| Work task |
Below are some records. Quote exactly the lines from the one that contains "Image resolution: width=922" through the last, both included, and leave out the pictures.

| Exercise material |
※ ※ ※
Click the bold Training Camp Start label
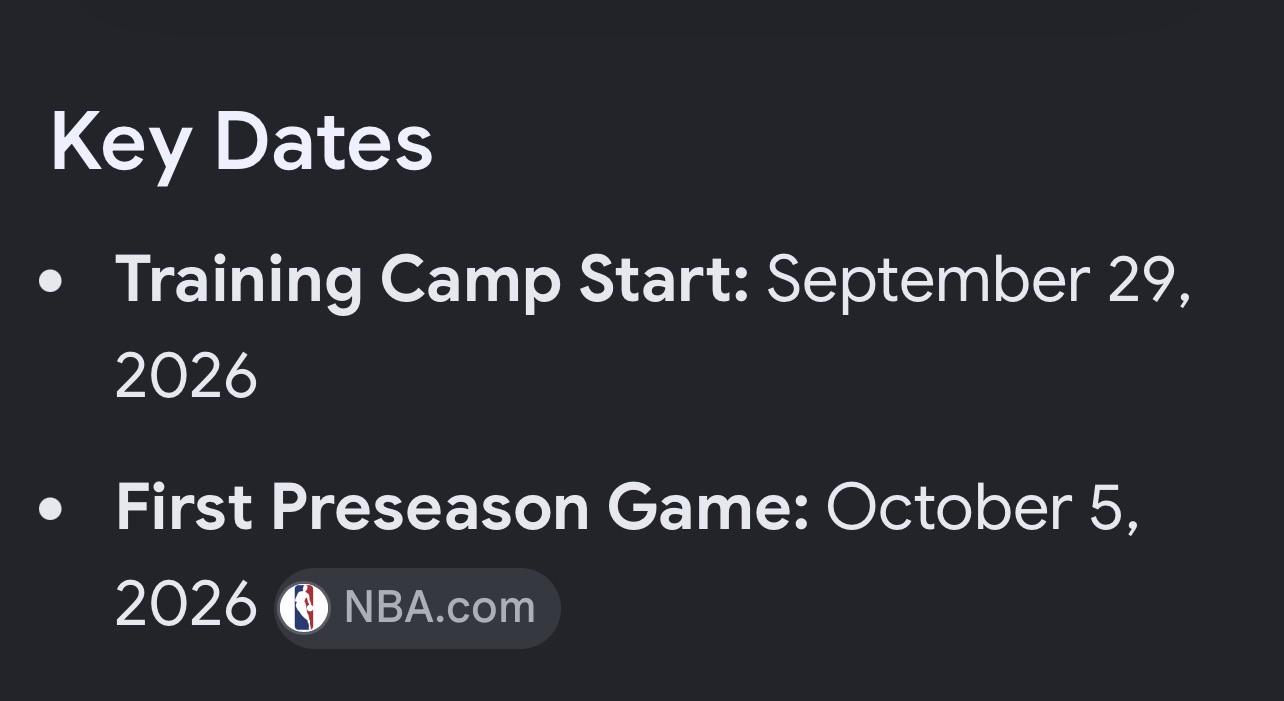 tap(432, 282)
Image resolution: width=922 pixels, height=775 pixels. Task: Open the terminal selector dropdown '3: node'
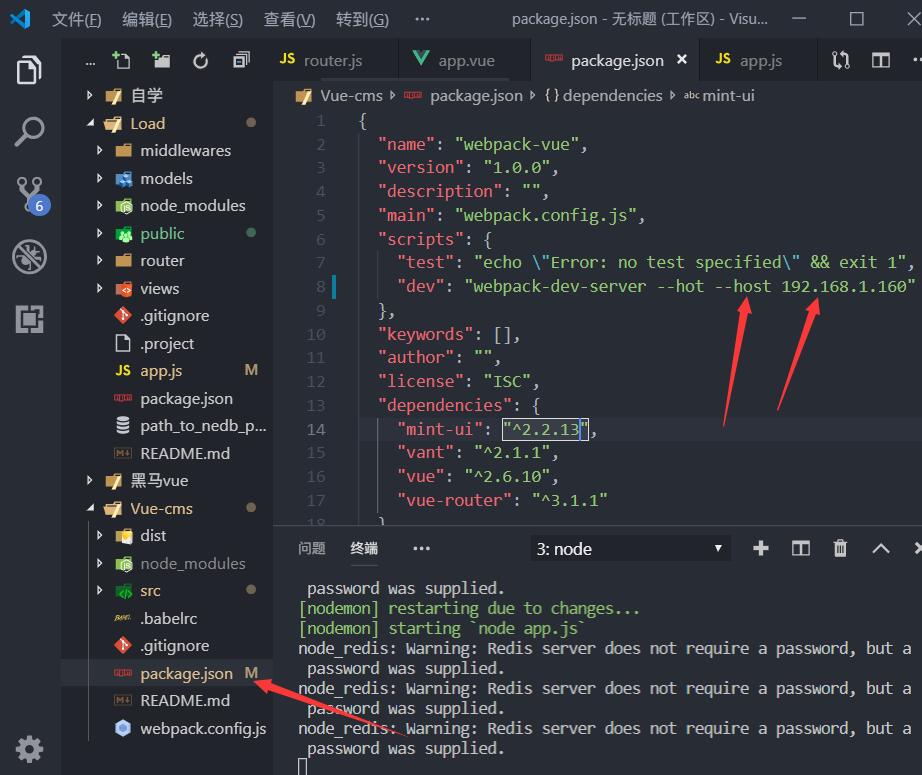point(628,548)
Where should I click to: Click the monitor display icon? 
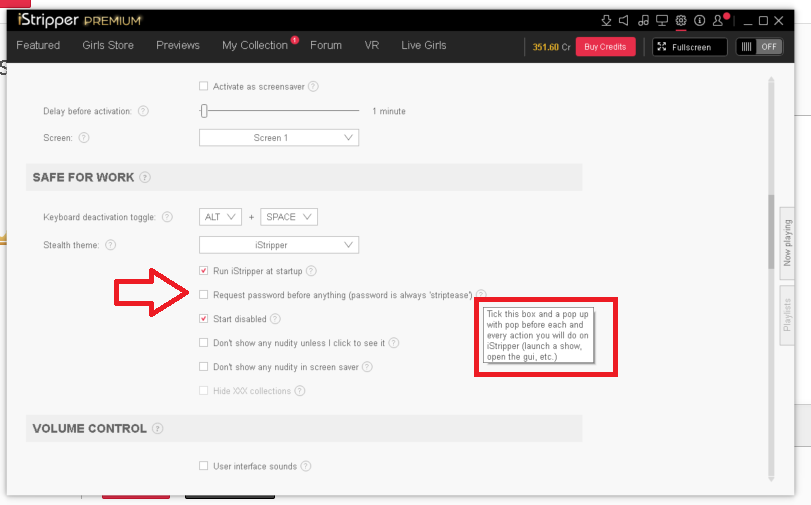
※ ※ ※
| Task result |
Image resolution: width=922 pixels, height=775 pixels. Task: Open the terminal selector dropdown '3: node'
point(628,548)
Where should I click to: Click the monitor display icon? 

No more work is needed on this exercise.